▸ **RECORD LIST**
━━━━━━━━━━

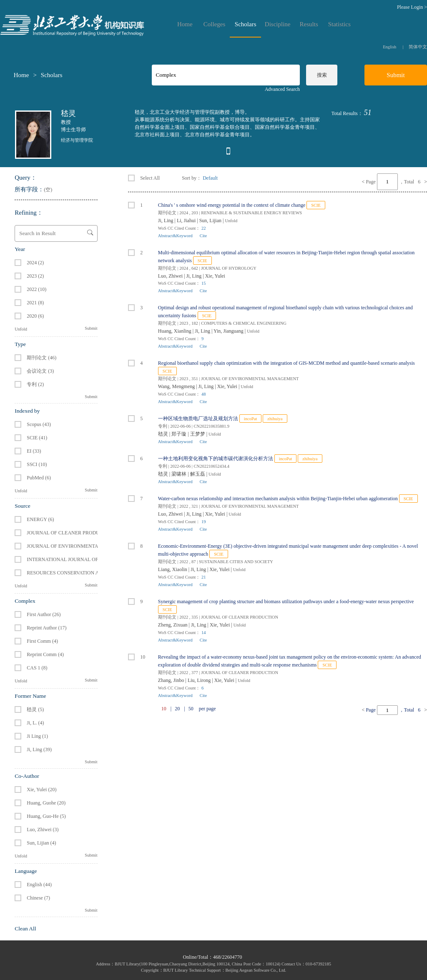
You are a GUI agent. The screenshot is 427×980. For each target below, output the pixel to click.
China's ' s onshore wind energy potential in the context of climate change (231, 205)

━━━━━━━━━━

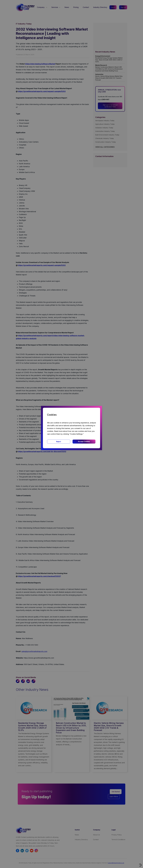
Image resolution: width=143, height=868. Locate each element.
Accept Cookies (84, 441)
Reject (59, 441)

━━━━━━━━━━

▸ **TASK INSTRUCTIONS**
Copy out, character for character, the lines of the records from the line containing "Image resolution: width=143, height=868." through the line containing "Reject (59, 441)".

▸ **THE RESPONSE**
Image resolution: width=143, height=868. Locate each element.
Accept Cookies (84, 441)
Reject (59, 441)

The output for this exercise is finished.